**Task details**
Find every row below that contains the string "agent", treating case as significant, and copy each one in full.

──────── Provided records ────────

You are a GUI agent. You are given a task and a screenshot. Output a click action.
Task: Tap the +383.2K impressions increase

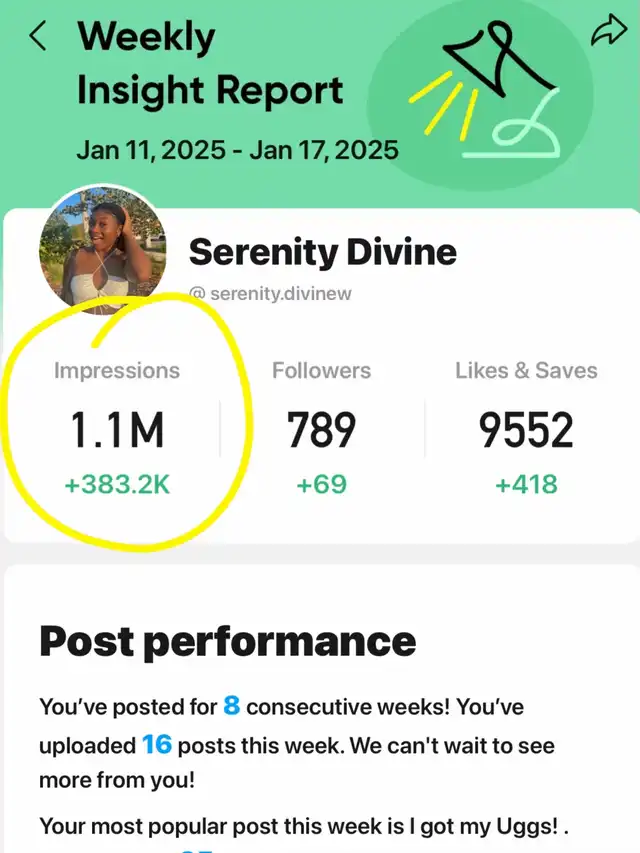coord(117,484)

────────
──────── Provided records ────────

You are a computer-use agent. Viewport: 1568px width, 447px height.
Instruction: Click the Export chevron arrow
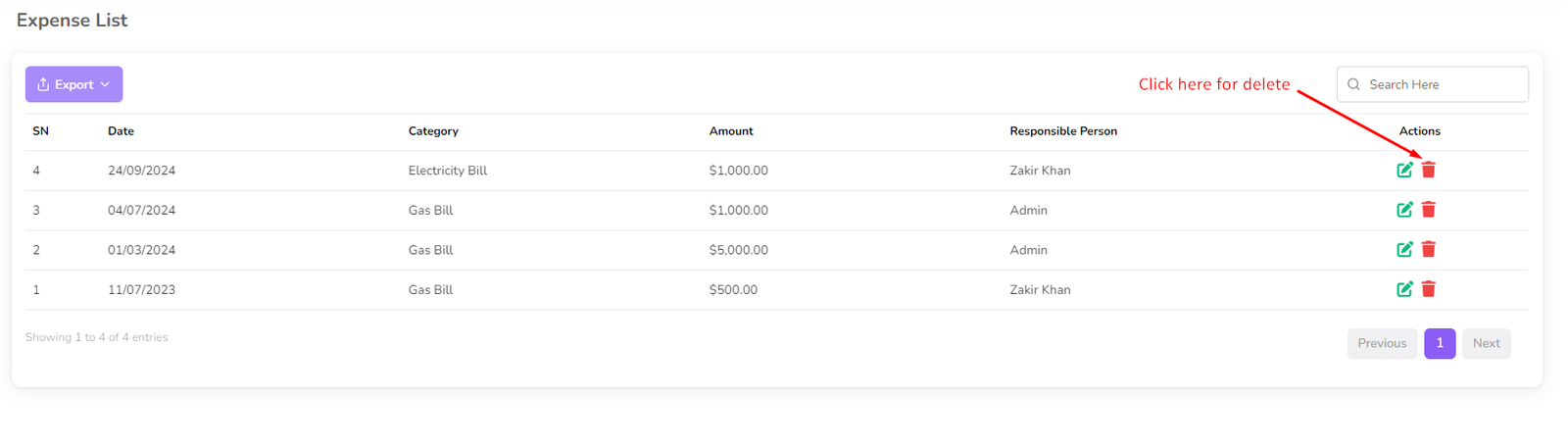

────────

**Correct result**
You are a GUI agent. You are given a task and a screenshot. Output a click action.
You are a computer-use agent. Viewport: 1568px width, 447px height.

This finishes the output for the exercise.